De Beers’ latest Diamond Insight Report 2017 features new research that sheds light on new motivations for diamond jewelry acquisitions, among them shifting relationship dynamics, women’s expanding roles in society and changing perceptions of femininity. According to the research, quoted by Diamond World, “Social and economic changes are leading to expanded symbolism for diamond jewellery, record levels of self-purchase and the establishment of new consumer types”.


Three Major Trends


The first major trend to impact the purchase of diamond jewelry is changes to family and personal relationships. Now, instead of diamond jewelry being purchased only to commemorate relationship milestones, they also symbolize a wider range of ‘moments’ – a new job, a promotion and personal achievements.


Additionally, “as marriage generally comes later in life, and as it is seen as a union between two equal individuals, women are receiving diamonds for multiple occasions both before and after marriage”.


The second major trend – women’s increased economic participation and higher earnings – leads to increased self-purchase by women. According to De Beers, more than 25% of women’s diamond jewelry bought in 2016 in each of the four main consumer nations (the US, China, Japan and India), representing more than $18 billion in value, “was acquired through the self-purchase route”. In Hong Kong, particularly, female self-purchase accounts for the majority of diamond jewelry sales.

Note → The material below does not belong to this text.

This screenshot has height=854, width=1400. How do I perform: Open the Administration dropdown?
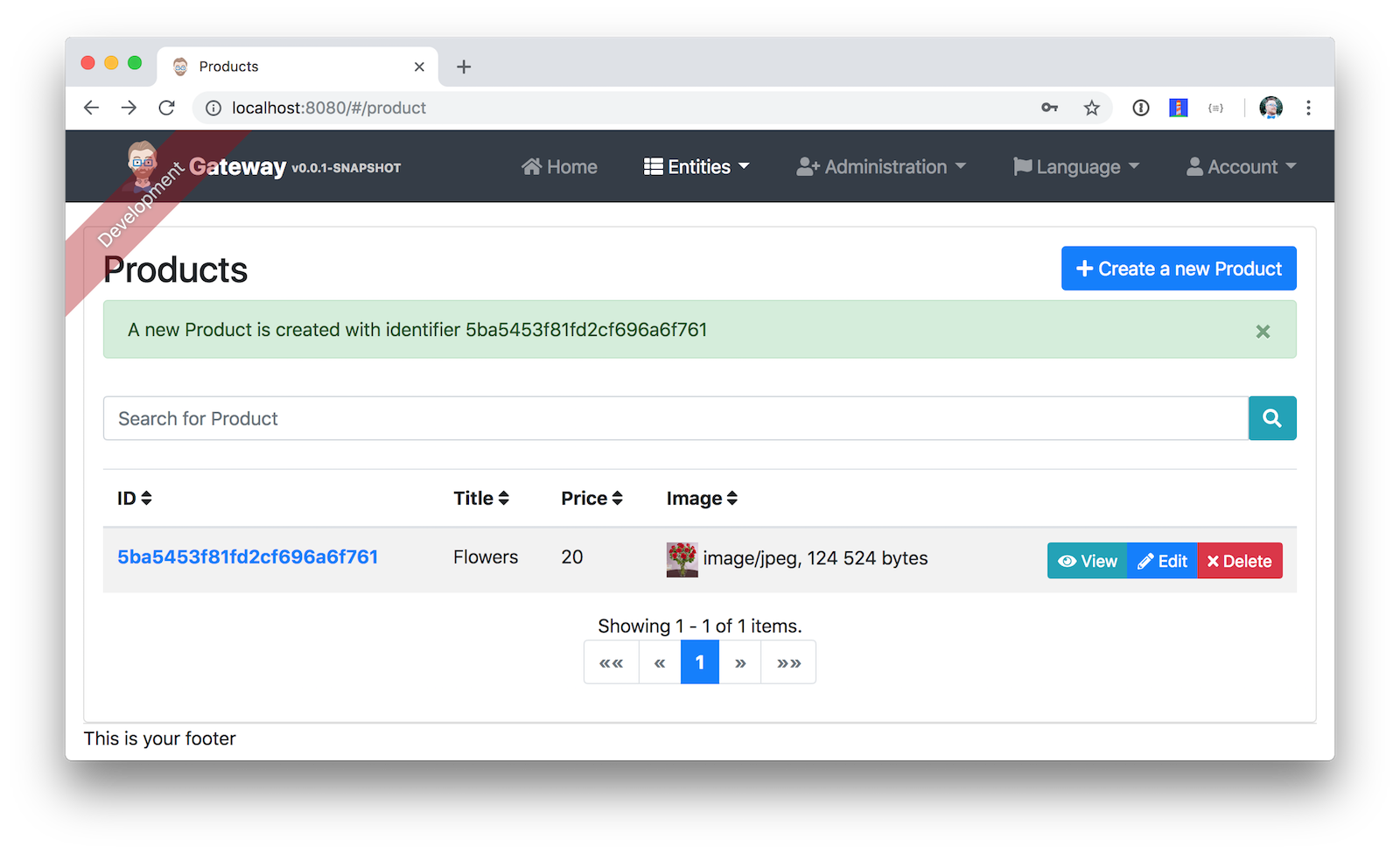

The third major trend – a new perception of femininity – leads to “diamonds being purchased to symbolize a wider range of emotions, such as joy, optimism and pride, and to the emergence of a new class of consumer: the mature single woman”.

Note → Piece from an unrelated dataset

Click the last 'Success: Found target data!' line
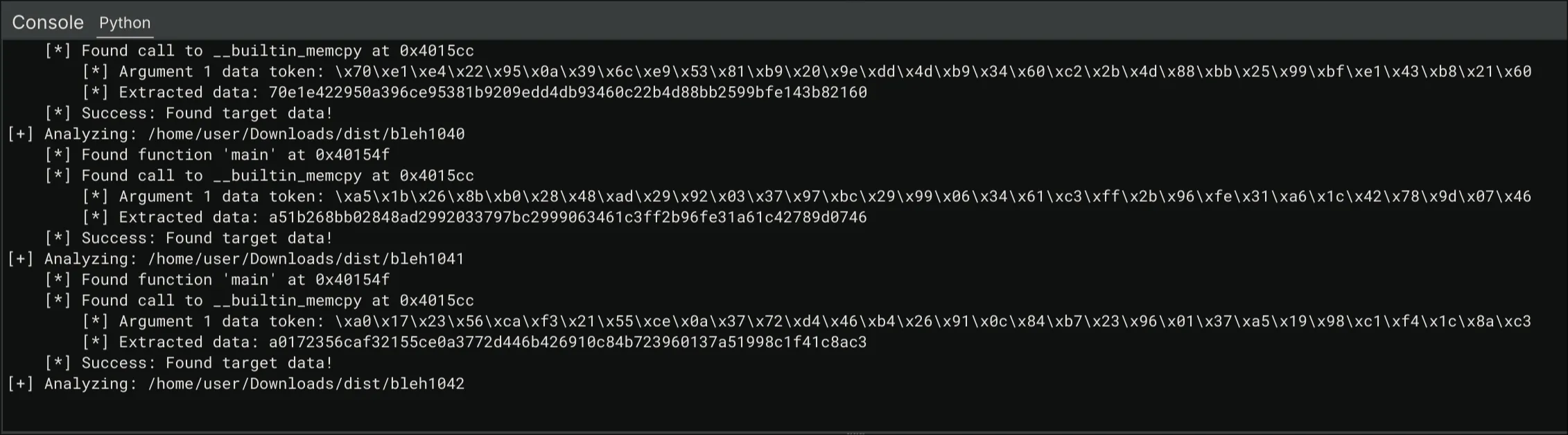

De Beers Group CEO Bruce Cleaver remarked: “[…] while the giving of diamond jewelry as a token of love and commitment continues to constitute the majority of purchases, it’s encouraging to see these additional sources of demand emerge. It’s also great to see women buying more diamond jewelry for themselves in recognition of their achievements, or simply because they want to and they can. The diamond industry now needs to focus on what female consumers are telling us about how they feel about diamonds and make sure that products and buying experiences match their expectations”.